While Mr. Zore received an award for business leadership from Ethisphere (an organization devoted to ethical management) in 2008, I assert that what Ethisphere knows about life insurance sales practices could probably be written longhand and completely stuffed in a thimble. Readers no doubt recall that Enron and its duplicitous CFO Andy Fastow received an award for outstanding financial management from a seemingly similar type of inadequately-qualified, superficially-investigating, virtual-public-relations panel just a year or two before Enron went bankrupt. My point is that Northwestern’s leadership – like that of much of the life insurance industry – has not merely been seriously ethically impaired, it has been outright criminal in its willful blindness and worse conduct. When companies knowingly market inadequately disclosed products on which they pay large compensation as motivating incentives to their sales force, no one can credibly feign surprise about there being pervasive misconduct in such a marketplace. And Mr. Zore and others at Northwestern have never done anything effective to counteract such age-old problems, in fact, they have perpetuated the problems.

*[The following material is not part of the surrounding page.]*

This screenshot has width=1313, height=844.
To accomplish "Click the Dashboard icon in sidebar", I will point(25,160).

Please note that Northwestern spokesperson Jean Towell has indicated that the company is extremely disappointed in the judge’s ruling and shocked by his conclusions, saying, “Twenty-five years after the fact, the court is willing to second-guess company executives and insurance regulators…Northwestern stands strongly behind its decision-making when it comes to dividends. They were made in good faith, for good reasons, and for the benefit of all of our policyholders,” Please also note that I know from conversations and emails with Ms. Towell that she is a liar, a very troubled and troubling liar, and her lies have directly harmed my business.

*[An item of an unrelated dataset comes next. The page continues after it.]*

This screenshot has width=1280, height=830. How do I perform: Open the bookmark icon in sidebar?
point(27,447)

[21] In summary, Northwestern’s ad: 1) uses and recommends that consumers act upon an inherently misleading policy comparison approach; 2) cites comparative statistics that are invalid because of the impact of differences in premium sizes and fails to mention this factor’s impact; 3) knowingly presents erroneous “returns” for a competitor that was an essential part of the ad’s misrepresentations, 4) misleadingly emphasizes historical results without providing the necessary prudent caveat cautioning against such misplaced reliance; 5) recommends an analytical approach that Northwestern knows is inapplicable to its typical consumer because its typical consumer does not keep its flagship product 20 years, 6) separately overemphasizes the significance of historical results that diverts and misdirects consumers from such necessary analysis of a policy’s future performance; 7) omits the material information of the product’s name, thereby facilitating misrepresentation and misconceptions; 8) purports the cited data is much more comprehensive than it is, thereby making claims not backed by sufficient data and encouraging consumers to attach unjustified significance to the findings; 9) recommends with blatant hypocrisy that consumers use an approach to evaluate policies that the company through its own actions can be seen to have never actually supported itself, because in fact it has at times explicitly argued that another approach was actually the preferable way to evaluate policies, and 10) provides its sales force with information that has the capacity or tendency to facilitate deception of consumers.

[22] The New York State Department of Insurance office in New York City is actually located at 25 Beaver Street.